## Work to complete
Find the word "will" below. Copy each line that has it.

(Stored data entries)
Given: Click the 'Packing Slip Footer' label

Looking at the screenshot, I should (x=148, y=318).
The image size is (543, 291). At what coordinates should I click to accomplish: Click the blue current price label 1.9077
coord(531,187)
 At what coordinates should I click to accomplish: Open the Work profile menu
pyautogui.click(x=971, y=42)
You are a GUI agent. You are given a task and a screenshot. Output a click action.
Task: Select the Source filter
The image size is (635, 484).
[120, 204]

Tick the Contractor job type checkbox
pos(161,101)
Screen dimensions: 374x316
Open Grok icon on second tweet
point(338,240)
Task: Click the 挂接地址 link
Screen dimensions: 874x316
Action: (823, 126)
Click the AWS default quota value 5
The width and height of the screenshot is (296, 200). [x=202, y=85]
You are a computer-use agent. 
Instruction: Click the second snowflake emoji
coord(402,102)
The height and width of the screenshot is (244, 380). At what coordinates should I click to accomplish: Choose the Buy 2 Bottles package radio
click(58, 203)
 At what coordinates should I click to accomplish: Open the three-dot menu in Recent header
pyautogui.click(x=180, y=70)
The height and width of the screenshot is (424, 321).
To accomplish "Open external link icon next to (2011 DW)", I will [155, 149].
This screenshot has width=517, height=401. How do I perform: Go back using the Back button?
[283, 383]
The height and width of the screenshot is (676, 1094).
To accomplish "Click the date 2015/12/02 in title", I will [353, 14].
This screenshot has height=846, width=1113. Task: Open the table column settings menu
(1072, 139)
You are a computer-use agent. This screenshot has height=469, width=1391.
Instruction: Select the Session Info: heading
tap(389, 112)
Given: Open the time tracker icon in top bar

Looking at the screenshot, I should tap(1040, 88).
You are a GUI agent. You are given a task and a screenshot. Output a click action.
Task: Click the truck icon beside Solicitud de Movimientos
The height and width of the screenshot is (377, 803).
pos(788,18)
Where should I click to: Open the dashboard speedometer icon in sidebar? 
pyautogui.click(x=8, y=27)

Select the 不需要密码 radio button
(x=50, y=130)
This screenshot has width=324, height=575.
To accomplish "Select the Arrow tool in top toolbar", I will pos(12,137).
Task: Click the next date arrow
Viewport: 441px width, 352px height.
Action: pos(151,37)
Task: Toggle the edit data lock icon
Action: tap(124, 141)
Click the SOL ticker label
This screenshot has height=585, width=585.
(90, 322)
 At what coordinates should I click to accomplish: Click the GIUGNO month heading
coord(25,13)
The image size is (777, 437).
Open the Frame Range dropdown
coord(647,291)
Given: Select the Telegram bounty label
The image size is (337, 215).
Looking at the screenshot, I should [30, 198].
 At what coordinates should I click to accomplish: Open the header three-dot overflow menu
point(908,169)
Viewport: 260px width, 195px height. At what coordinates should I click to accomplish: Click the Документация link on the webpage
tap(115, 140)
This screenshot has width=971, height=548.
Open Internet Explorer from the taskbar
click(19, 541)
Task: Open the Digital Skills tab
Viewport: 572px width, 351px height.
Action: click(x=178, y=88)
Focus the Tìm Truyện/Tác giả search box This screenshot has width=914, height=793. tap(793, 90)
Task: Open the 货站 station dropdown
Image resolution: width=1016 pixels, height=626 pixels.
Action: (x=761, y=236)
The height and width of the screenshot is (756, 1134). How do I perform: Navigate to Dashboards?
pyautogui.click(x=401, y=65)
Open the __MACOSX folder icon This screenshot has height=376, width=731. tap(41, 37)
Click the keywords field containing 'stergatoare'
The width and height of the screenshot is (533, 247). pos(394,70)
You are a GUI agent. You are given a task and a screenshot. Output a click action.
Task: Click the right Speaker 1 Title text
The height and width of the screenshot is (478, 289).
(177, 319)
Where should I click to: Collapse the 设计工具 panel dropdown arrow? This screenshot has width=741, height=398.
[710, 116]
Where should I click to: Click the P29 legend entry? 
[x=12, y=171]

## Response to this exercise
To accomplish "Open external link icon next to (2011 DW)", I will [155, 149].
To accomplish "Click the date 2015/12/02 in title", I will [353, 14].
To accomplish "Select the Arrow tool in top toolbar", I will pos(12,137).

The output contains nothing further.